▶ [Directions]
The answer must be every line of the records below that holds the word "computer".

** Opening Task material block **

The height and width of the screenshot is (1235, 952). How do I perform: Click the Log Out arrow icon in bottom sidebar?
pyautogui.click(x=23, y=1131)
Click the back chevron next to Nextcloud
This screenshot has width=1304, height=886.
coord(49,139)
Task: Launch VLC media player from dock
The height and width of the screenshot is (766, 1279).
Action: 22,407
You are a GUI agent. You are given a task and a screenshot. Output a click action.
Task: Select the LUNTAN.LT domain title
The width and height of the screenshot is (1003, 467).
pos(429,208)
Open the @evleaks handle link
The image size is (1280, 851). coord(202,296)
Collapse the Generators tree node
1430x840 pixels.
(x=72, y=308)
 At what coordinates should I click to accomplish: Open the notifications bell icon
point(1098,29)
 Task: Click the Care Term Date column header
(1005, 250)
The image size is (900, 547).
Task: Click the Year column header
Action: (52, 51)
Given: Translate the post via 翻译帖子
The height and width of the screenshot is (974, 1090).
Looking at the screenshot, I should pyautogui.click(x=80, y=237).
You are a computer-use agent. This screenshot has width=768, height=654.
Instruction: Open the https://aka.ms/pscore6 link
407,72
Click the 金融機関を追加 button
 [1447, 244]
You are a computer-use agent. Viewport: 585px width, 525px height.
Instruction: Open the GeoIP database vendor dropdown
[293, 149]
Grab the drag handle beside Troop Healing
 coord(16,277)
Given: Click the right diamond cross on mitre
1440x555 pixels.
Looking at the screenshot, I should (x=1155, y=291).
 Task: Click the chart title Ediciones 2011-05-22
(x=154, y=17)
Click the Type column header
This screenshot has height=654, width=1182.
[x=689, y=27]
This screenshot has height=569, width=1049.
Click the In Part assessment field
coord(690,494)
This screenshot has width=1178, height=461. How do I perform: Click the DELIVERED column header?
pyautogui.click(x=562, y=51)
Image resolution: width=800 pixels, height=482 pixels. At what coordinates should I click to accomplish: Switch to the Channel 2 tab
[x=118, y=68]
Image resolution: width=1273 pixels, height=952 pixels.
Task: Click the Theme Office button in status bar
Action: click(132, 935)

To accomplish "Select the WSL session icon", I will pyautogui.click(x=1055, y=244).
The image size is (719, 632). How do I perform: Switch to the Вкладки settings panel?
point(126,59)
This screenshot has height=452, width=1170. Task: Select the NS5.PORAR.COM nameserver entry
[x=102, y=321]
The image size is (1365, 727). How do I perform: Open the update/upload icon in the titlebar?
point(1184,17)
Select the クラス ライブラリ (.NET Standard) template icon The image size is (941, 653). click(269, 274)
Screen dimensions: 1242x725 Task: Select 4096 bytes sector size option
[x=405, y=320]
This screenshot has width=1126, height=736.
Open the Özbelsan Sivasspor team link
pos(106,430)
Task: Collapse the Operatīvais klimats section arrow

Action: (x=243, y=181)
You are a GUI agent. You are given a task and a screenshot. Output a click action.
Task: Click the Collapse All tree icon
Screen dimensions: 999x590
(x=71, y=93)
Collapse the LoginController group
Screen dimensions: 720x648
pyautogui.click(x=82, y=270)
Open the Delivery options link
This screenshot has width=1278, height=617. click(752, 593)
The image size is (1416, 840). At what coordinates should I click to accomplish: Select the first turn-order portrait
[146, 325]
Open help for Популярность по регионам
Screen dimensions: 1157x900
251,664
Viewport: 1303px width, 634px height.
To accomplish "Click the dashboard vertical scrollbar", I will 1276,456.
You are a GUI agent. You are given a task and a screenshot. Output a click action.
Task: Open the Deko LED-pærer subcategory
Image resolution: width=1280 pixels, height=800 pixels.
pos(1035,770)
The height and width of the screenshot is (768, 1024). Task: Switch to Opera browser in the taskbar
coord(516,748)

** Closing Task material block **

▶ [Final answer]
You are a computer-use agent. This screenshot has width=768, height=654.
You are a computer-use agent. Viewport: 585px width, 525px height.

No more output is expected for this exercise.